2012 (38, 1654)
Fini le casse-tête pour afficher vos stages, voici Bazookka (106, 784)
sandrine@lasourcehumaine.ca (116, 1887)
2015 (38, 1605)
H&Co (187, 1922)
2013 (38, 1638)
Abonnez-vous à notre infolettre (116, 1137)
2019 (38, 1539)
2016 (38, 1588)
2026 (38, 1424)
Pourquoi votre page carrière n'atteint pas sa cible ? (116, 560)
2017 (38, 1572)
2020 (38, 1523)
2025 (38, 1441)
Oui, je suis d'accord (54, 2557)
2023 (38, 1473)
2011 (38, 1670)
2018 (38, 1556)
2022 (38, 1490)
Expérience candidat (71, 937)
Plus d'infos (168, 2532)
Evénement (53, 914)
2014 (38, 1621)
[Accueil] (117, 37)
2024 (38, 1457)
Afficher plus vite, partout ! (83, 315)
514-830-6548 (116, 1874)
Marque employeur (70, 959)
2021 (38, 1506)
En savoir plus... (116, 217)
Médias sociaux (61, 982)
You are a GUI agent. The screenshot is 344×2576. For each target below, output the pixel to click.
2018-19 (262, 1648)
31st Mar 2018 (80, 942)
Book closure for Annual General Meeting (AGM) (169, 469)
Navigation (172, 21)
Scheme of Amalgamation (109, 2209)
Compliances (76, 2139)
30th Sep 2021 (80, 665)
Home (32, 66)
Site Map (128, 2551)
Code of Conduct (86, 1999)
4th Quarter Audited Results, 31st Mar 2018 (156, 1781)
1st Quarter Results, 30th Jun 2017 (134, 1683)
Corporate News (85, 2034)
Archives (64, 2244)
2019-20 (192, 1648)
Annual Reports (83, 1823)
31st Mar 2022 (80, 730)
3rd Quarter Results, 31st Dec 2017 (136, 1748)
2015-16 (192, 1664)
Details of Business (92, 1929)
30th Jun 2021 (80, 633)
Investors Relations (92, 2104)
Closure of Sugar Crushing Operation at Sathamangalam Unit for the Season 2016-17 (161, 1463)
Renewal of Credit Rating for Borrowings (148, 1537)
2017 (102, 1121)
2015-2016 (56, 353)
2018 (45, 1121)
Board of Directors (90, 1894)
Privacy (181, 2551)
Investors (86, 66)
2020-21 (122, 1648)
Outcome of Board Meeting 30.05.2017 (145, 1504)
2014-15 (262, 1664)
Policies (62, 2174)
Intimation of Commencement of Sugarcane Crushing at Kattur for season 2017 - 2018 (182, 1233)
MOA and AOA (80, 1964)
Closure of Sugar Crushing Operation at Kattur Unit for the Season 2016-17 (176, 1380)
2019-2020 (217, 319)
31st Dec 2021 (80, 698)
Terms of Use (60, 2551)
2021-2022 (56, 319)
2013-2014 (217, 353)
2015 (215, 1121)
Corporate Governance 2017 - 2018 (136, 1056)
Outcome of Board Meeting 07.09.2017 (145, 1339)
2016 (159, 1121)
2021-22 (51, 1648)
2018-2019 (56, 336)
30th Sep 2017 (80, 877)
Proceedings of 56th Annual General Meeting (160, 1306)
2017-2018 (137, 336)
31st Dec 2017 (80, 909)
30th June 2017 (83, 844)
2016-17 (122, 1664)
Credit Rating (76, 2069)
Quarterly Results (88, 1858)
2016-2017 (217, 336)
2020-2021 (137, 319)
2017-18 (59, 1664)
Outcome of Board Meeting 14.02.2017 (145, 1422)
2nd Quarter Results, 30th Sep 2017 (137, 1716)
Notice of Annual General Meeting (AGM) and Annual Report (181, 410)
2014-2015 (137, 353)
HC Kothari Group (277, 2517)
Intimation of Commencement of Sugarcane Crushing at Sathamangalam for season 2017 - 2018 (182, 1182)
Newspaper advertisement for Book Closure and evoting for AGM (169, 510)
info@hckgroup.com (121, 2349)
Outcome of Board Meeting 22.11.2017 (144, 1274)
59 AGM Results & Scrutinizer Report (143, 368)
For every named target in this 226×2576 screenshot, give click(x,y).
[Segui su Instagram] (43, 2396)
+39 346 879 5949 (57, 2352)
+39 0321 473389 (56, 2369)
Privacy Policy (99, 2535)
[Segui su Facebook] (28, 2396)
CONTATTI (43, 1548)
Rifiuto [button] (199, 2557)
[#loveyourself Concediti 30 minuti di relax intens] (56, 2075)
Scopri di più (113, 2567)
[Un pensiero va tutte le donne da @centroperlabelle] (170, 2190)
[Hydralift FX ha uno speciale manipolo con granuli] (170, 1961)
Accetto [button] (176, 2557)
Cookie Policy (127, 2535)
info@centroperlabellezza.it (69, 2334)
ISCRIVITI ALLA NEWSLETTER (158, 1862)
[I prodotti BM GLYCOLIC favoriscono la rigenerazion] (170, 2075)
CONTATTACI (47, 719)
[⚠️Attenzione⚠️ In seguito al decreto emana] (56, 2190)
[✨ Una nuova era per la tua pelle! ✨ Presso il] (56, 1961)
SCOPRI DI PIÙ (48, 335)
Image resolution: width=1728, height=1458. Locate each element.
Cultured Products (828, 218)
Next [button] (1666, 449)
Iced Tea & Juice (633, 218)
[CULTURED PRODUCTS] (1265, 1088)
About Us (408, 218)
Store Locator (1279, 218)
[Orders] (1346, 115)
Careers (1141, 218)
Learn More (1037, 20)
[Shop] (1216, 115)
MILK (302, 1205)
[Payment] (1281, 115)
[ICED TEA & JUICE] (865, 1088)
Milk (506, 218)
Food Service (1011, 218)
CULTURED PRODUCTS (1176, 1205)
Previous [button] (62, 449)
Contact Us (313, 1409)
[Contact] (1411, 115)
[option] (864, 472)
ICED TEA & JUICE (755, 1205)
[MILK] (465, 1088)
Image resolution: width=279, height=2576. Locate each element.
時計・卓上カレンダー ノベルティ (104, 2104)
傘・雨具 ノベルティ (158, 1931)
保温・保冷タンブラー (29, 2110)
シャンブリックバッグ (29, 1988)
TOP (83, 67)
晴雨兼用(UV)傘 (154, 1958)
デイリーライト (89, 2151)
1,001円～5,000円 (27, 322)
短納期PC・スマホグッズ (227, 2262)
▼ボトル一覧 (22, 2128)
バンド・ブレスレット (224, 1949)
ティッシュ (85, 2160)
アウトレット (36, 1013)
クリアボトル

**Exercise aim**
Restate word for word the entries above, starting at the line with "2020-21 (122, 1648)" and ending at the line with "MOA and AOA (80, 1964)", inclusive, and no others.

**Result of this exercise**
2020-21 (122, 1648)
Outcome of Board Meeting 30.05.2017 (145, 1504)
2014-15 (262, 1664)
Policies (62, 2174)
Intimation of Commencement of Sugarcane Crushing at Kattur for season 2017 - 2018 (182, 1233)
MOA and AOA (80, 1964)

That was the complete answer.